This show is a "comedy about the sexual politics that have changed between men and women in this post-feminist era." The comedy part of this scares me because I don't want another 2 Broke Girls situation where they think they're being edgy and relatable, but really the jokes are just offensive. But perhaps this show will use humor to enlighten the audience about this actually very important topic of changing sexual politics.


A Long Island police officer butts heads with the "modern, liberal world" when his sister gets pregnant out of wedlock. (Gasp!) I am holding out hope that ABC is seeking to show that the cop's views are outdated and that he needs to get with the modern-day program that women can have babies whether they're married or not and that's okay.


"Two equally-matched, powerful socialites (Katie Holmes and Rufus Sewell) play out their obsessive attraction and seduction of each other through their manipulation of others." You had me at those dream words "equally-matched." Gotta love when a woman is given equal footing as a man.


This crime drama stars Jee Young Han as a former convict turned criminologist. This is a big deal because giving the lead in a show to an Asian actress is practically unheard of these days. As of 2008 (the last time the study was done), just 3.8 percent of all television and theatrical roles were portrayed by Asian Pacific Islander actors. Han's bringing her badass diversity to ABC and we couldn't be more excited.


The Office's Ellie Kemper stars as a woman who spent 15 years living in a cult and decides to start her new life in the big city of NYC. I feel safe knowing that in Fey's hands, this will be a show about women for women.


"A hard-living, sexually unapologetic woman (Kate Walsh) partakes in an edgy life that often clashes with the fact that she happens to be a judge." Kate Walsh was my favorite on Grey's Anatomy because her character just didn't give a shit about anyone else.

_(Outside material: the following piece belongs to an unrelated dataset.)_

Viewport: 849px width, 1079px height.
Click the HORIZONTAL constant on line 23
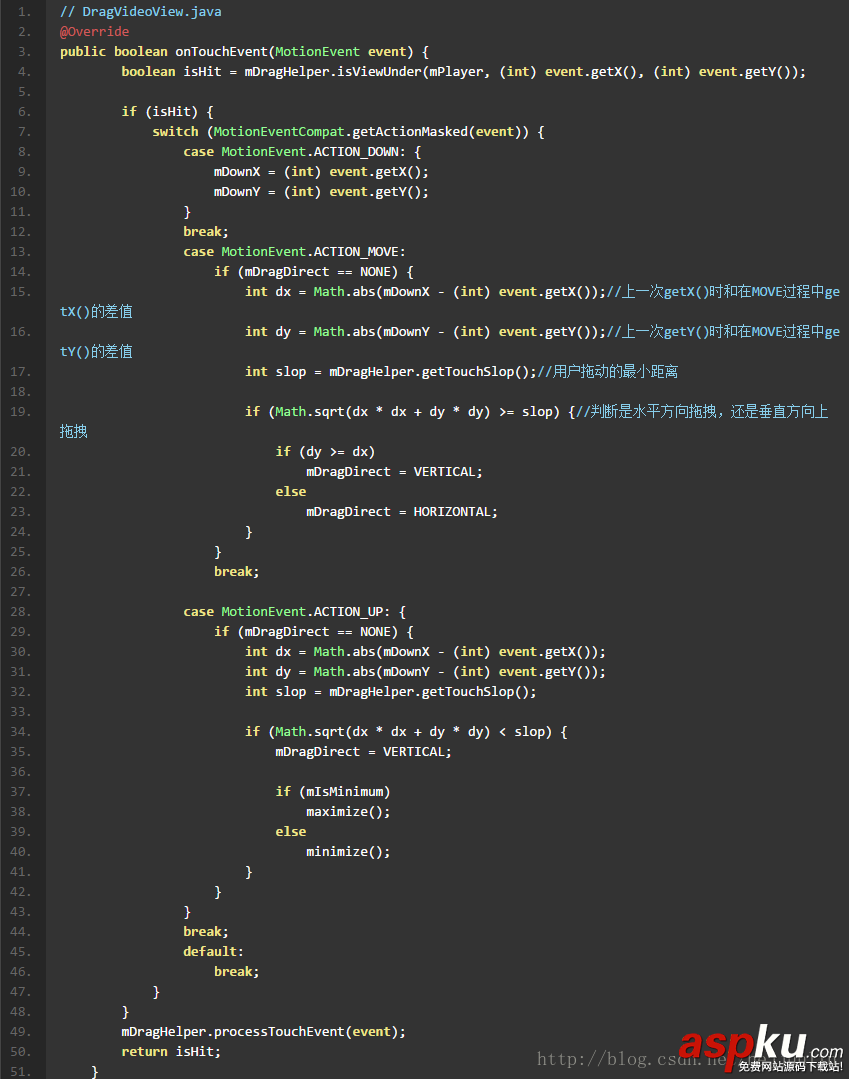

She was there and she was amazing at her job and she knew it. I don't doubt she'll bring that confidence to this new "sexually unapologetic" character and it will make for great TV and a great female role. You can be who you want to be and still kill it at work. Boom.


Set in 1965, Breaking Bad's Krysten Ritter stars as a strong woman who doesn't get along with the "macho astronaut and a too-cool-for-school former test pilot" at work. Ritter is amazing and I know she'll do amazing in this role as her character explores the 1960s boundaries women faced.


A CIA agent balances her political life and her personal life. Say what you will about Katherine Heigl, but if she pulls this character off, we'll get another strong female role model to look up to in the traditionally male-dominated world of the CIA.


Another crime drama, this time starring Debra Messing as a quirky homicide detective juggling work and home life. As long as it acknowledges that it's playing with the "women have to have it all" trope, this could be another great show.


"An all-female university in rural New Hampshire opens its doors to four men for the first time." Normally I'd be wary of this premise, fearful that the four men would portray the typical college douchbags who make jokes about all the women they get to bang at the all-girls school. But feminist superstar Margaret Cho is the lead, so you know this is going to be a powerful show. Plus, it also comes from the mind of Queen Tina Fey.